--- 抜粋 ---
メニコンが満を持して始めたポイントサービス「MENICOiN」

――2020年12月に、Webサービス「Club Menicon」と共に新しくポイントサービス「MENICOiN」を立ち上げられましたが、どのようなサービスなのでしょうか。

平田:これまで当社は、定額制のコンタクト利用サービス「メルスプラン」のユーザーの方、あるいは当社の販売店を通じてお客様への情報発信を続けてきましたが、顧客チャネルが多様化するなか、コミュニケーションのあり方を考え直す必要がありました

メニコン デジタル販売戦略部 部長 平田浩二氏
メニコン デジタル販売戦略部 部長 平田浩二氏

平田:Club Meniconは、メールアドレスがあれば誰でも登録可能で、コンタクトレンズに関する動画などのコンテンツを閲覧できます。またメルスプランのユーザーは、登録情報の確認・変更やケア用品の宅配サービスなどの申し込みが可能で、新サービスWEB注文システム「ClickMiru(クリックミル)」の入り口ともなっております。こうしたサービスを提供するサイトの下支えになっているのがMENICOiNになります。

 MENICOiNは、Club Meniconに登録したユーザーに対して提供するポイントサービスです。獲得したMENICOiNは、Club Meniconを通じ、ケア用品、メニコン公式キャラクター「メル助」グッズのほか、 WAONポイントやnanacoポイント、ANAのマイルなどに交換できます

平田:これまでもメルスプランが1つの接点となっていましたが、今回のClub MeniconやMENICOiNは、「顧客コミュニケーションの接点と長期的な関係をどのように築き、安心・安全で快適なコンタクトの利用につなげていくか」という問題意識から出発しました。

メーカーとして伝えるべきこと、新規/既存顧客への訴求を両立

――顧客コミュニケーションの課題からポイントサービスに行き着いた経緯と、今回のサービスが生まれた背景について教えてください。

平田:コンタクトレンズといえば、眼科医の診断を受け、目の状態を診てもらいながら継続して使っていくものでした。しかし近年は雑費化、つまり「とにかく見えればいい」という考えが広く浸透するようになっています。

 メーカーとしては、やはり目の健康への責任があり、「売って終わり」ではなく「正しく使って、快適に過ごせる」ということを重要視しているのですが、そこで課題になるのが「お客様とどうやって接点を持ち、どのようにコミュニケーションを取っていくか」という点です。

 これに加え、社内的にもいくつか課題がありました。

 1つは、顧客データを追いきれていなかった点です。定額制サービスのメルスプランは現在130万人の会員を持ち、顧客データをきちんと整備しているのですが、退会したユーザーとはその時点でつながりが途切れてしまっていたのです。一度会員になった方は、メルスプランを退会されてもメニコン商品を使っていただける機会が多いと思い、引き続き顧客データを活用して履歴を追いながらコミュニケーションを取れる仕組みが必要だと考えていました。
---
* 求められること *
メニコンのポイントサービスに関する抜粋から、「平田:これまでもメルスプラン」で始まり「みが必要だと考えていました。」まで続く部分を、一字一句変えずに書き写してください。 このあとのデータは、抜粋の内容とは関係がありません。
--- 提供データ ---
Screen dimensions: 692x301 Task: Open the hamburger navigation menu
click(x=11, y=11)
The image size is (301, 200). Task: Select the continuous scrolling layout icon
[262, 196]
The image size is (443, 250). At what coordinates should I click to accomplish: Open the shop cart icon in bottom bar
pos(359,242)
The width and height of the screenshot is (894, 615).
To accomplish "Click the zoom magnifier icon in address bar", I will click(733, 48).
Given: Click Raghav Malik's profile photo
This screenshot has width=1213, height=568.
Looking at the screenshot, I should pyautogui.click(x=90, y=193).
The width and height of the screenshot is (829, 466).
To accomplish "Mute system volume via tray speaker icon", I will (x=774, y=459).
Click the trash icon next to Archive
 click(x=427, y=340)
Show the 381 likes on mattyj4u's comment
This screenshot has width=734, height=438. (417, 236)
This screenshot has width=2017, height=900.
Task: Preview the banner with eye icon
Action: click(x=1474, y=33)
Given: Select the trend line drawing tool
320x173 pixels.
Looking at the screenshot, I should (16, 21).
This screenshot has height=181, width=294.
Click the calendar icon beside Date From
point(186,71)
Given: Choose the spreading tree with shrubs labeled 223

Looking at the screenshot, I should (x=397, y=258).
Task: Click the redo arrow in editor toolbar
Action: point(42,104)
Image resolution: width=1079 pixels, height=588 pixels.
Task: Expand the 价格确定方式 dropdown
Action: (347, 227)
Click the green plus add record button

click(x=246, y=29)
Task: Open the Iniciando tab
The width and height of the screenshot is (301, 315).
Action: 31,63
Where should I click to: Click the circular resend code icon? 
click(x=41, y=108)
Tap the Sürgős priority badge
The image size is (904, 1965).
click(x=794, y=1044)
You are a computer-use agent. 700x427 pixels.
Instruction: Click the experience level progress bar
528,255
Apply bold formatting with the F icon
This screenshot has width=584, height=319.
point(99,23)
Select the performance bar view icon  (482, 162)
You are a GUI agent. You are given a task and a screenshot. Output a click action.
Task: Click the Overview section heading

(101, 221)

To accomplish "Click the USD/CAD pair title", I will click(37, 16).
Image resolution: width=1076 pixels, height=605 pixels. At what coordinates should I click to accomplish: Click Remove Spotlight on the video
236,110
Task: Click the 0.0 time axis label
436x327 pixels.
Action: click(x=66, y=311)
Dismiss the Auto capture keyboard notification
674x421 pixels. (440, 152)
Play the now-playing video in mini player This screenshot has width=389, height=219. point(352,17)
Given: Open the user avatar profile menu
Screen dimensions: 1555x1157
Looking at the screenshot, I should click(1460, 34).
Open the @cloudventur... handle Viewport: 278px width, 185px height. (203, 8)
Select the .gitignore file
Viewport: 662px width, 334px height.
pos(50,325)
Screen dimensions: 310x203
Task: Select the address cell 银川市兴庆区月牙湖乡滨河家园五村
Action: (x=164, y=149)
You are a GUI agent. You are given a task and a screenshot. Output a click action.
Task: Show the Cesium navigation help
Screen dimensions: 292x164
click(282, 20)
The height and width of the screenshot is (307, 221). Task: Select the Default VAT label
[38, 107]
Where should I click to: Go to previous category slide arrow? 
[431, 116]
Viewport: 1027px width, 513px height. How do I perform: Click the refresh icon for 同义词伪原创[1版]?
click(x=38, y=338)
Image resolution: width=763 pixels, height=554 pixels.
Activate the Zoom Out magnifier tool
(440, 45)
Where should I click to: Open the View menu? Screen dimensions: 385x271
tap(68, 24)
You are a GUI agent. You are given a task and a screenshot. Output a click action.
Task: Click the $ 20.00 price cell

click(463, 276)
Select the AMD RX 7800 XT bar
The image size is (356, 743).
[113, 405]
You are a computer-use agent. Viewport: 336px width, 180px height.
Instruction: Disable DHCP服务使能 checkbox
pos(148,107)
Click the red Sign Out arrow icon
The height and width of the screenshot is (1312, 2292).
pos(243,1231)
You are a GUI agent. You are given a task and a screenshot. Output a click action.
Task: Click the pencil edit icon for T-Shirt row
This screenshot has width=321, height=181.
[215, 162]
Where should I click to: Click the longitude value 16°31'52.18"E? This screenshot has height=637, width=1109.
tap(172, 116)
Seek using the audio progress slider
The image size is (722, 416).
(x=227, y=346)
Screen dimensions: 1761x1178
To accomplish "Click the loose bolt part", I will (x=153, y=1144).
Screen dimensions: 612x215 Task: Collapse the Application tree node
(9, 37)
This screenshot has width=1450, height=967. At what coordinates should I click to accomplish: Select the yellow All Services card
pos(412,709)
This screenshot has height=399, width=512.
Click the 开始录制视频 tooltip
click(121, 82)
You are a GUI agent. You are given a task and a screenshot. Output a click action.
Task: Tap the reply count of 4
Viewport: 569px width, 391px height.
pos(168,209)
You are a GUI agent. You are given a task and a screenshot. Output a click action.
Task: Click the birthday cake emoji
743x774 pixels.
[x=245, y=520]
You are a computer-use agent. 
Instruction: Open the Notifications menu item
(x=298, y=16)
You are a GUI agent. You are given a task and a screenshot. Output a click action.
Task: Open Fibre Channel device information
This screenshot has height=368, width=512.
---
* 作業結果 *
平田:これまでもメルスプランが1つの接点となっていましたが、今回のClub MeniconやMENICOiNは、「顧客コミュニケーションの接点と長期的な関係をどのように築き、安心・安全で快適なコンタクトの利用につなげていくか」という問題意識から出発しました。

メーカーとして伝えるべきこと、新規/既存顧客への訴求を両立

――顧客コミュニケーションの課題からポイントサービスに行き着いた経緯と、今回のサービスが生まれた背景について教えてください。

平田:コンタクトレンズといえば、眼科医の診断を受け、目の状態を診てもらいながら継続して使っていくものでした。しかし近年は雑費化、つまり「とにかく見えればいい」という考えが広く浸透するようになっています。

 メーカーとしては、やはり目の健康への責任があり、「売って終わり」ではなく「正しく使って、快適に過ごせる」ということを重要視しているのですが、そこで課題になるのが「お客様とどうやって接点を持ち、どのようにコミュニケーションを取っていくか」という点です。

 これに加え、社内的にもいくつか課題がありました。

 1つは、顧客データを追いきれていなかった点です。定額制サービスのメルスプランは現在130万人の会員を持ち、顧客データをきちんと整備しているのですが、退会したユーザーとはその時点でつながりが途切れてしまっていたのです。一度会員になった方は、メルスプランを退会されてもメニコン商品を使っていただける機会が多いと思い、引き続き顧客データを活用して履歴を追いながらコミュニケーションを取れる仕組みが必要だと考えていました。